Jordan to send ambassador back to Israel as tensions ease

A picture taken on Oct 17, 2012 shows Jordan's ambassador to Israel, Walid Obeidat, during his meeting with Israeli President Shimon Peres at the presidential compound in Jerusalem. Mr Obeidat will return as Jordan's ambassador to Israel, the governm
A picture taken on Oct 17, 2012 shows Jordan's ambassador to Israel, Walid Obeidat, during his meeting with Israeli President Shimon Peres at the presidential compound in Jerusalem. Mr Obeidat will return as Jordan's ambassador to Israel, the government said on Monday, Feb 2, 2015, three months after withdrawing the envoy in protest at Israeli restrictions on access to Jerusalem's Al Aqsa mosque. -- PHOTO: AFP

AMMAN (Reuters) - Jordan will return its ambassador to Israel, the government said on Monday, three months after withdrawing the envoy in protest at Israeli restrictions on access to Jerusalem's Al Aqsa mosque.

For the first time since making peace with its neighbour in 1994, Jordan announced in November it was pulling its envoy out of Israel following growing tensions over the sacred compound housing Al Aqsa mosque - the third holiest site in Islam.

Government spokesman Mohammad al-Momani said that since then, Israel had taken significant steps to ease the friction and was allowing many more Muslims to access the site, which is also the holiest place in Judaism.

"We noticed in the last period a significant improvement in Haram al-Sharif with numbers of worshippers reaching unprecedented levels," Momani said. Haram al-Sharif, known in Judaism as Temple Mount, is where the mosque is located.

Israel welcomed the move. "This is an important decision that reflects the shared interests of Israel and Jordan, chief among them being stability, security and peace," Prime Minister Benjamin Netanyahu's office said in a statement.
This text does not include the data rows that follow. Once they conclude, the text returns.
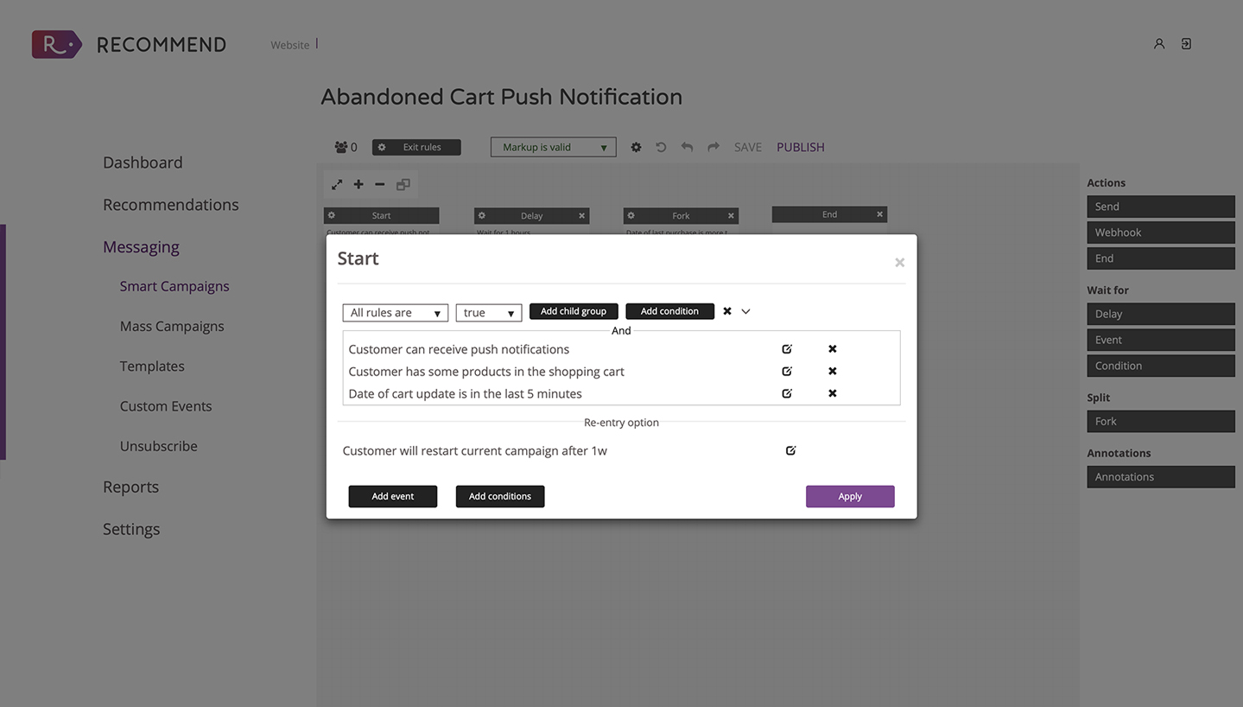
Task: Edit the date of cart update rule
Action: click(787, 393)
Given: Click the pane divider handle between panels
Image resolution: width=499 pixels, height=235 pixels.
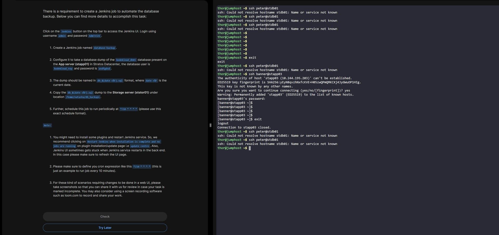Looking at the screenshot, I should [210, 125].
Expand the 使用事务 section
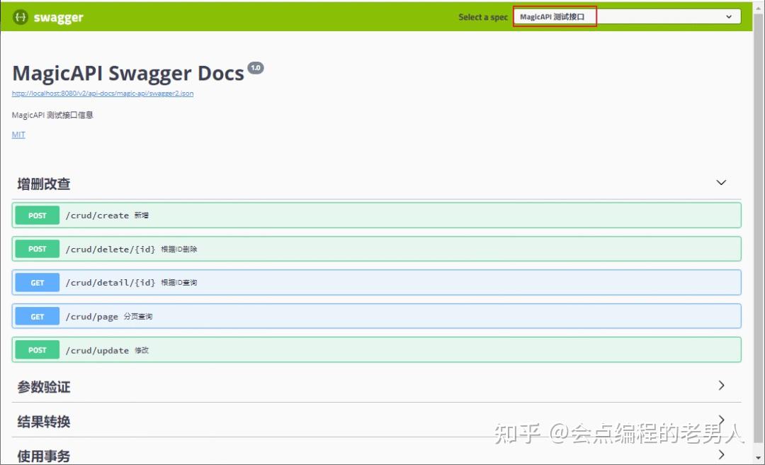 (x=721, y=454)
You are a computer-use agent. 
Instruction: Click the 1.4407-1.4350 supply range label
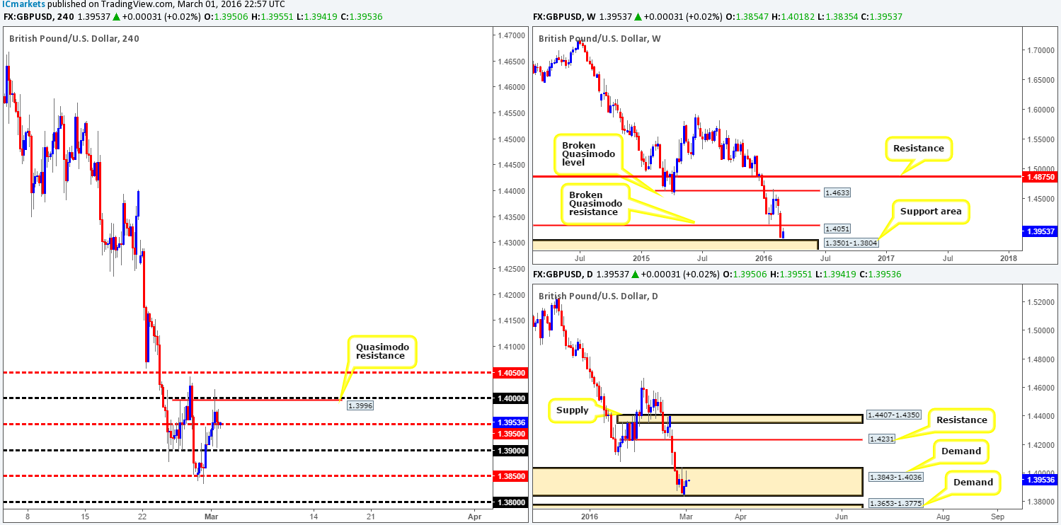click(892, 414)
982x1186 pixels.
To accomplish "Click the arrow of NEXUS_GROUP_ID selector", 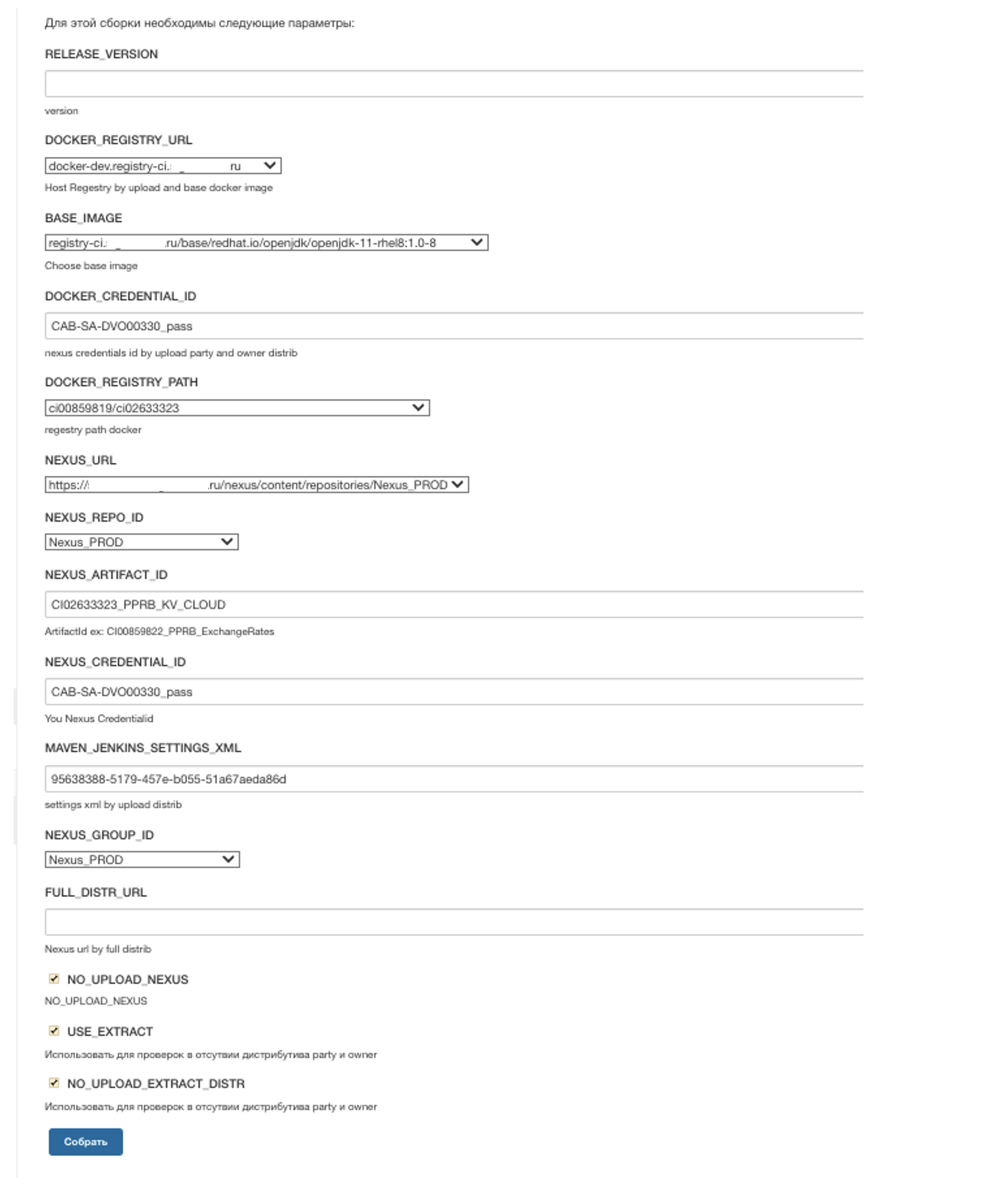I will (x=228, y=859).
Israel shut the Al Aqsa compound for one day last November after a far-right Israeli-American activist, who had spoken out against a ban on Jews praying at the ancient compound, was shot and seriously wounded in Jerusalem.
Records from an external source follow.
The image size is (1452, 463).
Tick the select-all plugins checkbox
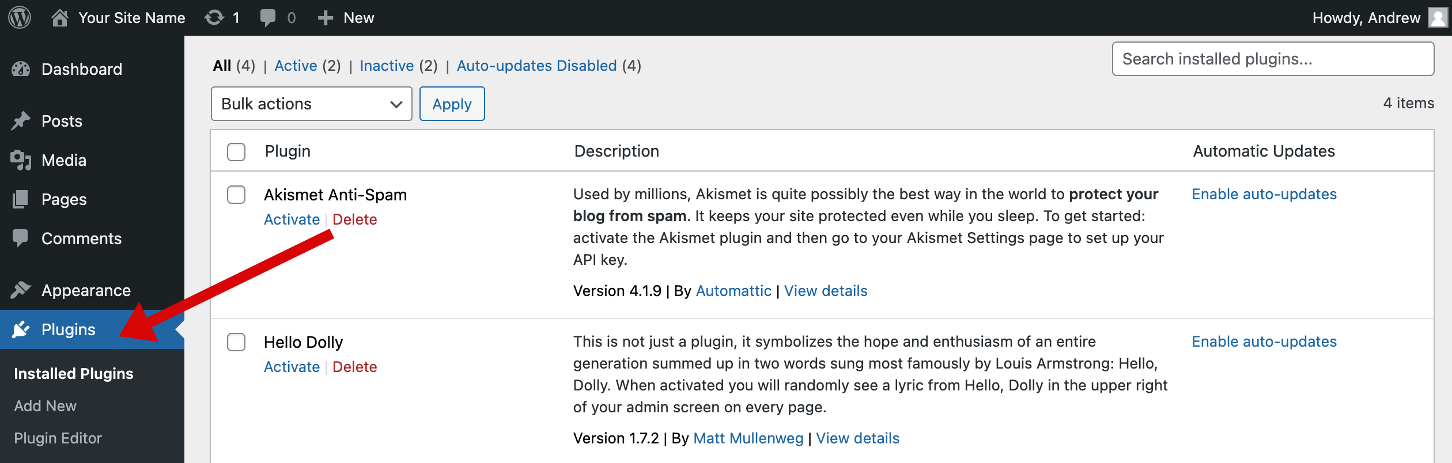point(236,151)
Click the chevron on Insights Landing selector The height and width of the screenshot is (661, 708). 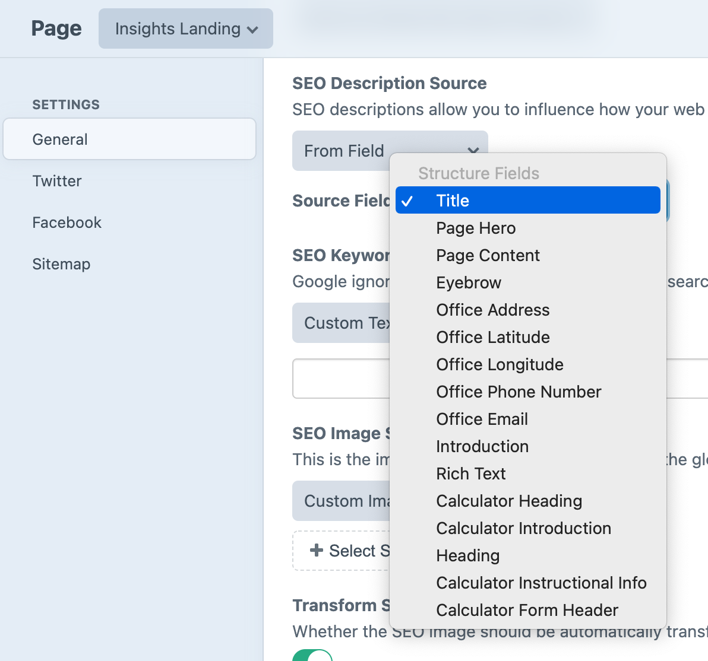(254, 29)
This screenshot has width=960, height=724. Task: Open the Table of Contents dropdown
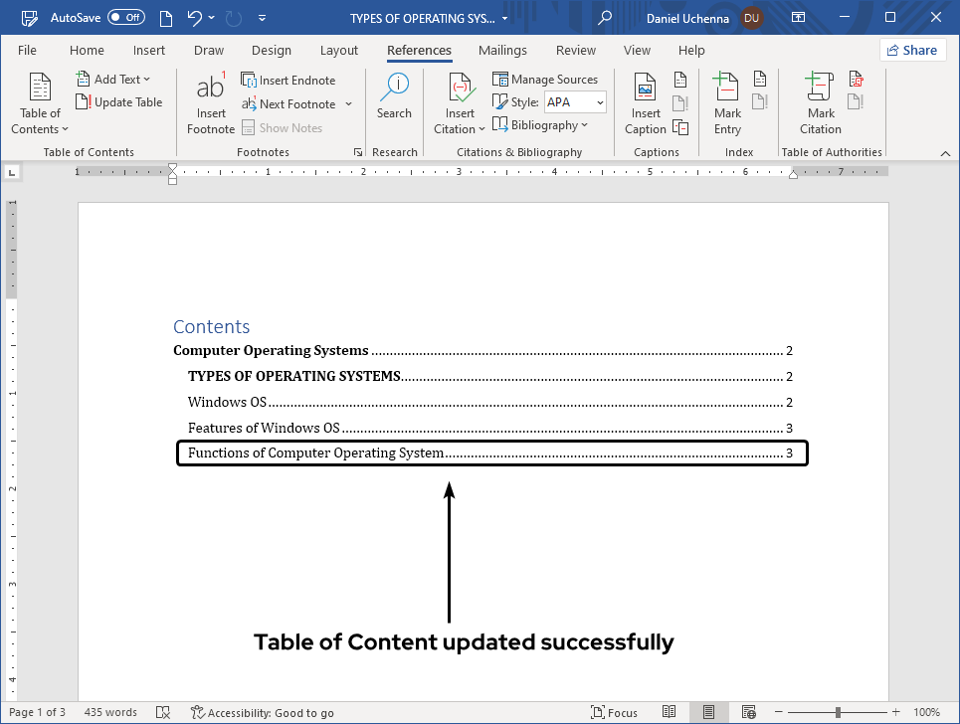tap(39, 101)
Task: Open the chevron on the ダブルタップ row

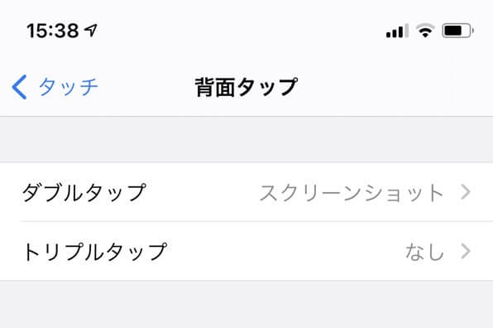Action: [x=466, y=192]
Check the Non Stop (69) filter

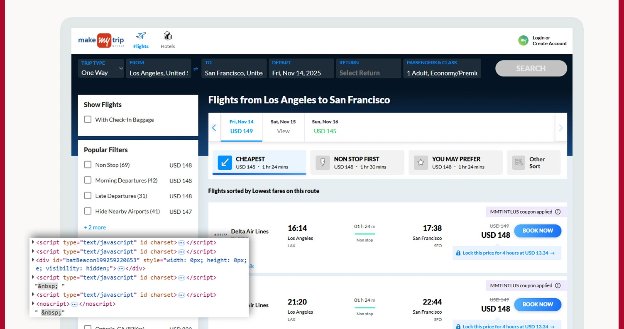click(x=88, y=165)
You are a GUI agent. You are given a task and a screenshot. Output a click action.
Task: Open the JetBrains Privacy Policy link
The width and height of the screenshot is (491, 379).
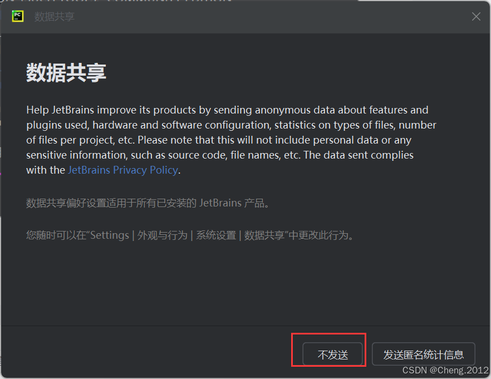pyautogui.click(x=122, y=170)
Jordanian officials said the mosque complex was swiftly reopened after the personal intervention of King Abdullah, whose custodianship of the holy site was recognised in the 1994 peace treaty with Israel.
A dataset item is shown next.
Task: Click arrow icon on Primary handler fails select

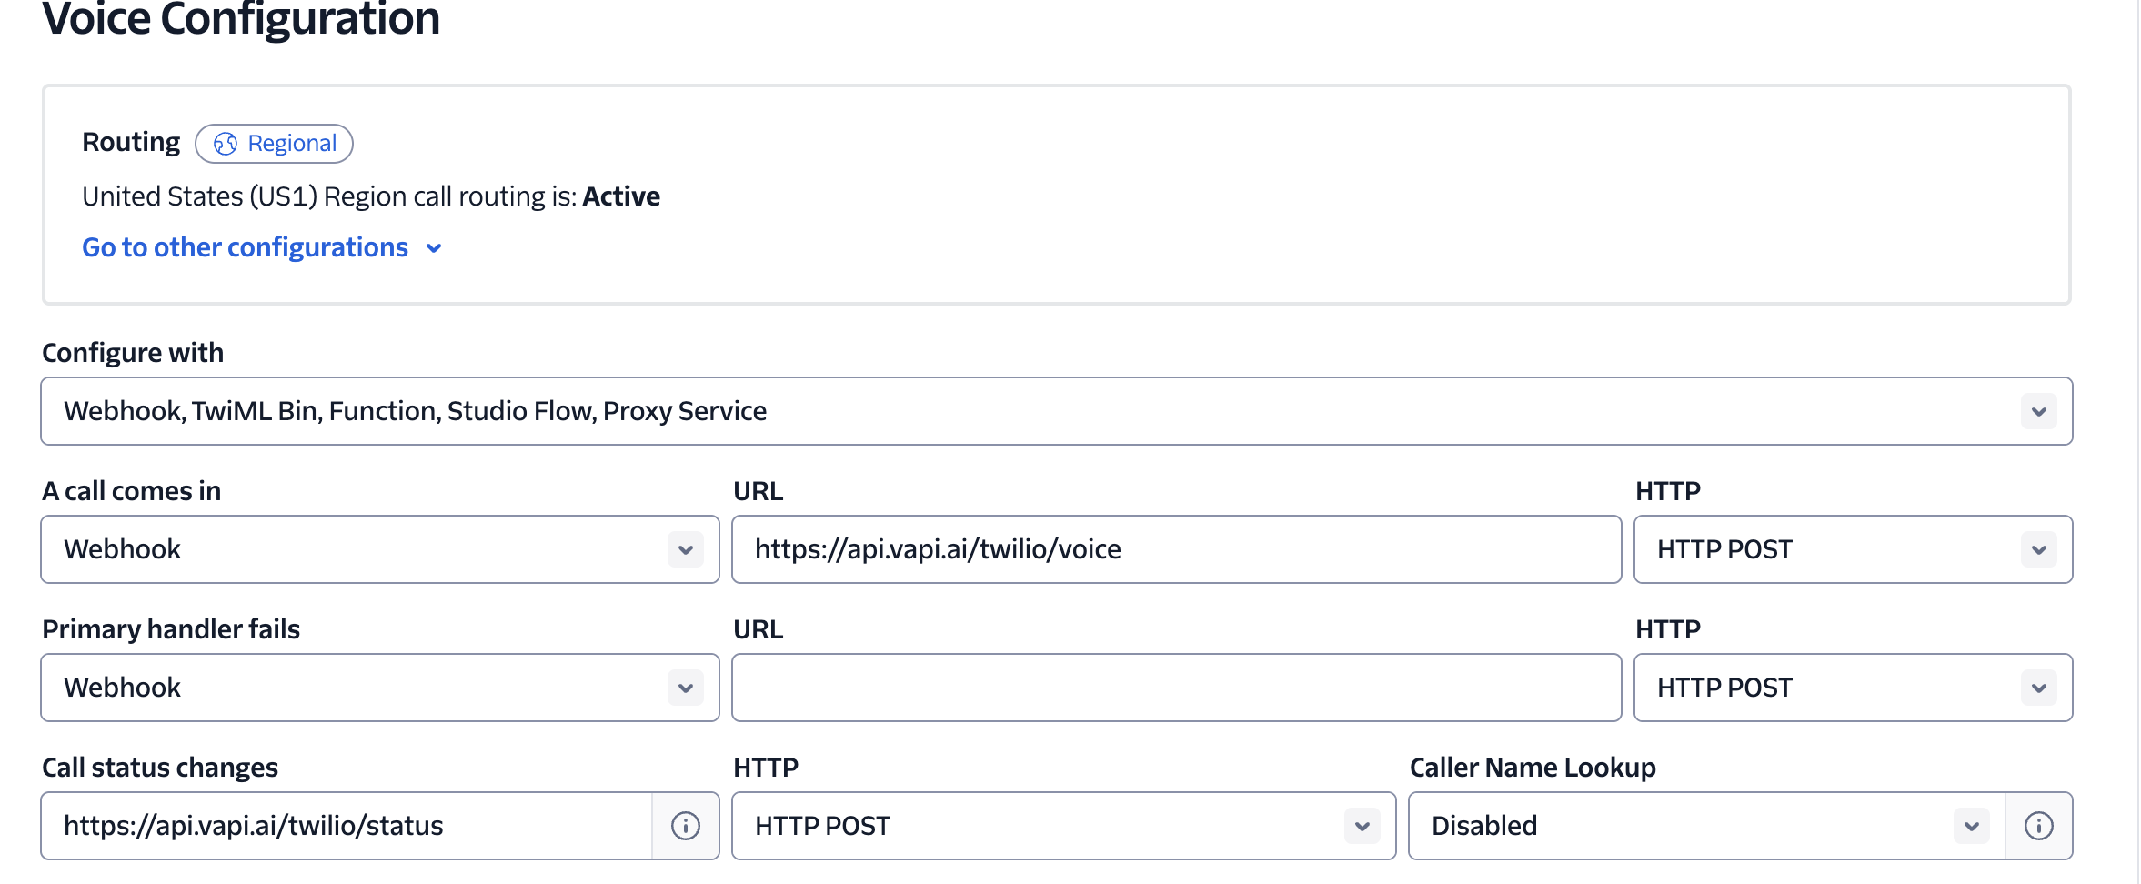Action: tap(686, 688)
The compound, which also houses the Dome of the Rock, the gold-plated shrine from where the Prophet Muhammad is said to have ascended to heaven, is run by several hundred Jordanian government employees.

Momani said the ambassador would be returning to Israel later on Monday, adding that the government hoped the relative calm around the holy site would continue.

Jordan blamed Israel for the tensions, saying it had not moved to restrain Israeli far-right nationalists who sought to overturn the Jewish prayer ban. "The message was delivered and reached the Israelis and on this basis we have asked our ambassador to go back to his work in the embassy this evening," Momani said.

Jordan is one of only two Arab states to have made peace with Israel. But this has never won much domestic favour, given Israel's continued occupation of the neighbouring West Bank.